● **What this task involves**
Copy exactly, beginning with the line holding "Instruction: Navigate to" and ending with the final line of the data beneath this task; copy nothing else, and leave out every picture.

++++++

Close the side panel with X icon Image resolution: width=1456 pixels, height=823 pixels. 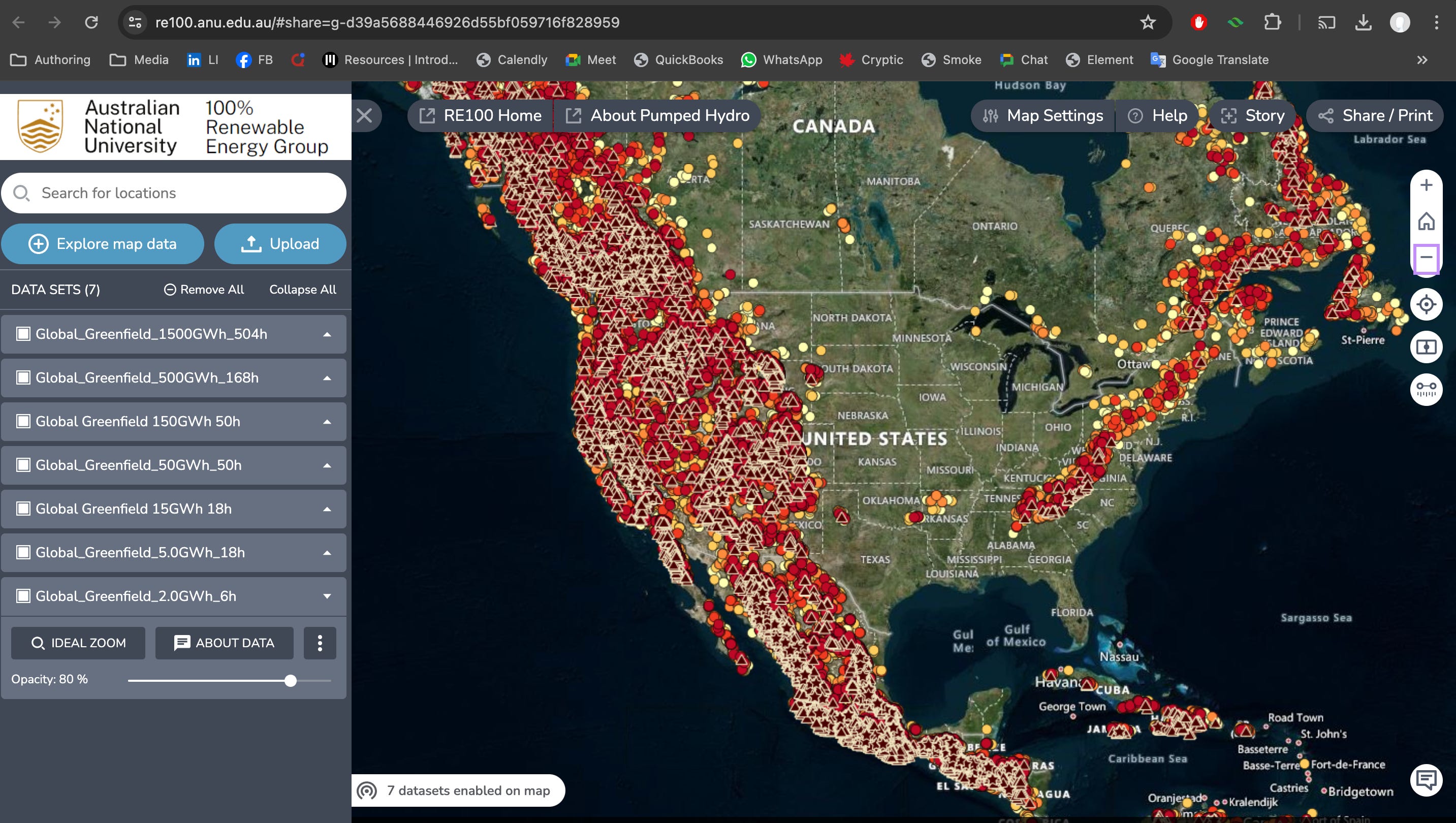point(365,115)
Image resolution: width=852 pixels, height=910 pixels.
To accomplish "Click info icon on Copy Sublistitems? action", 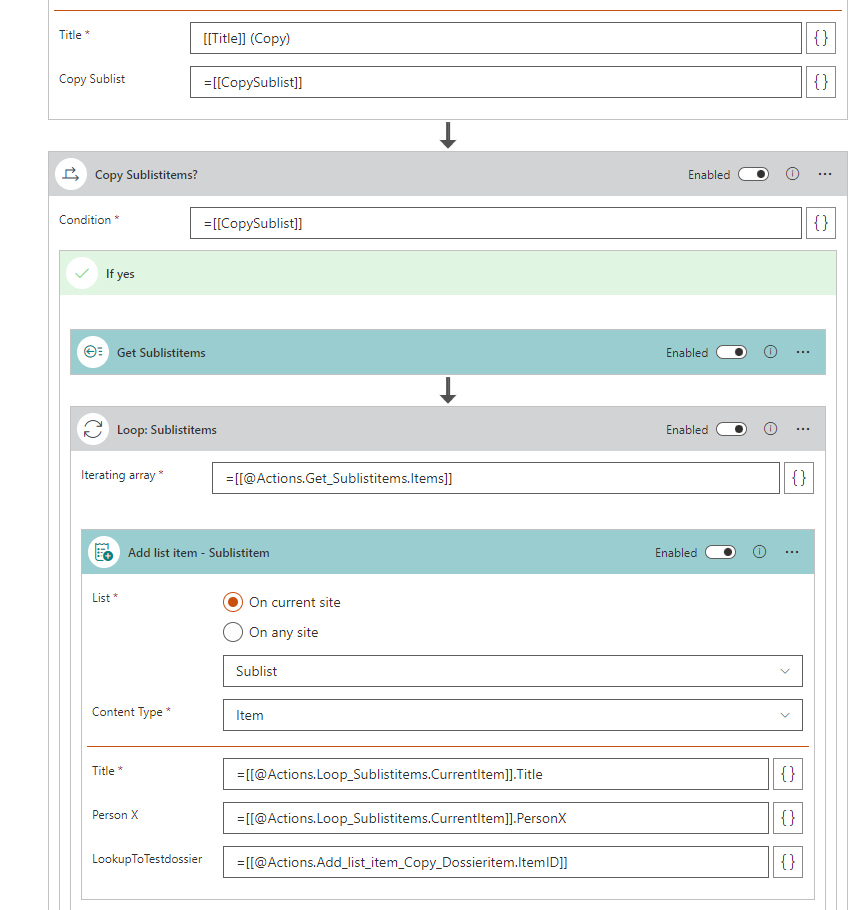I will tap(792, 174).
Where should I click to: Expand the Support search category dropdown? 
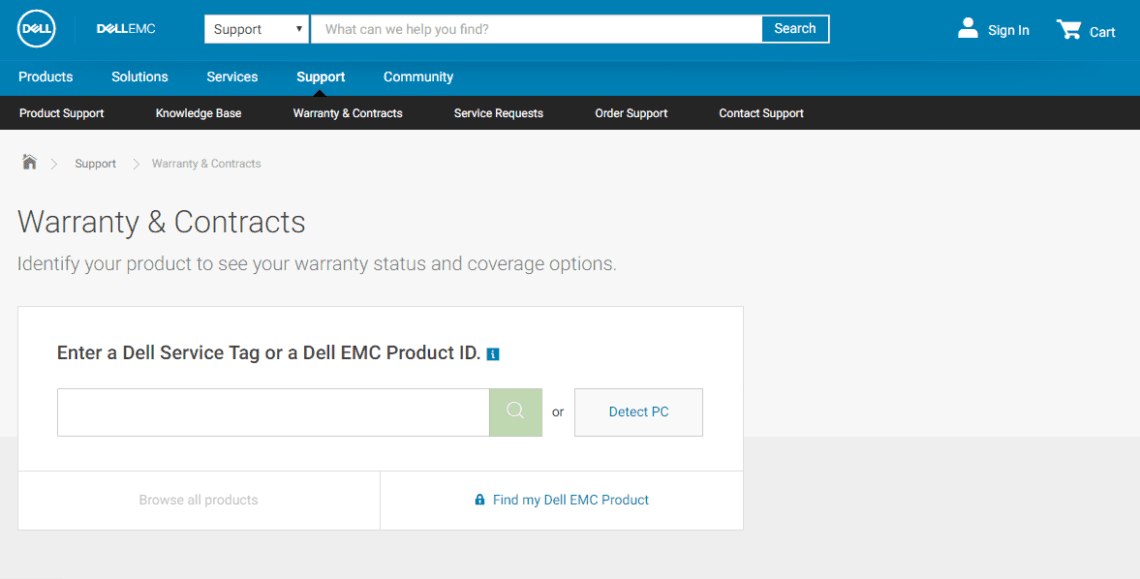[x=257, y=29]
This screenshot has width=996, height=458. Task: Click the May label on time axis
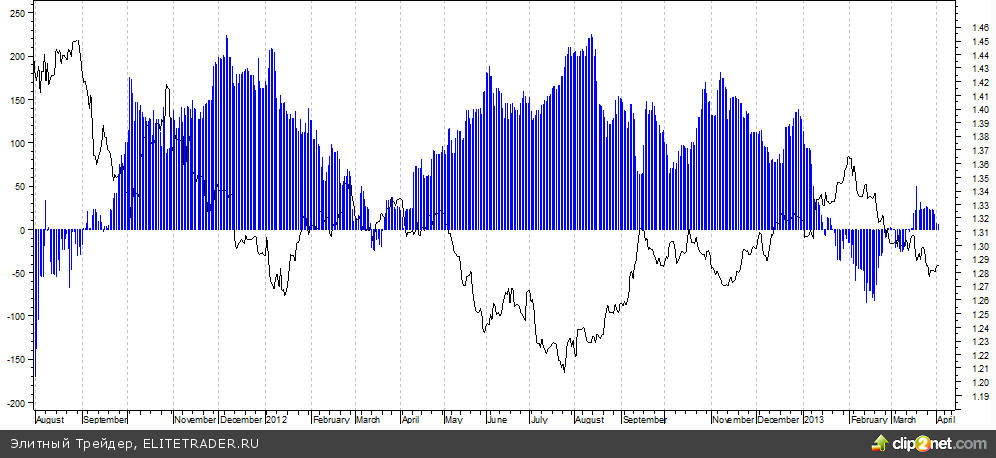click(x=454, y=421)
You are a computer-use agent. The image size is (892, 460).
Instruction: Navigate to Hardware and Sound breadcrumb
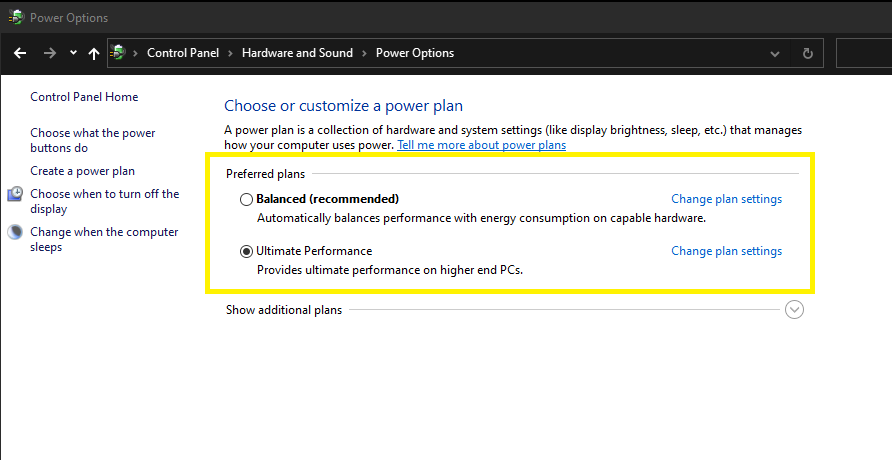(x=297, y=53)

++++++

● **Result for this exercise**
Instruction: Navigate to Hardware and Sound breadcrumb
(x=297, y=53)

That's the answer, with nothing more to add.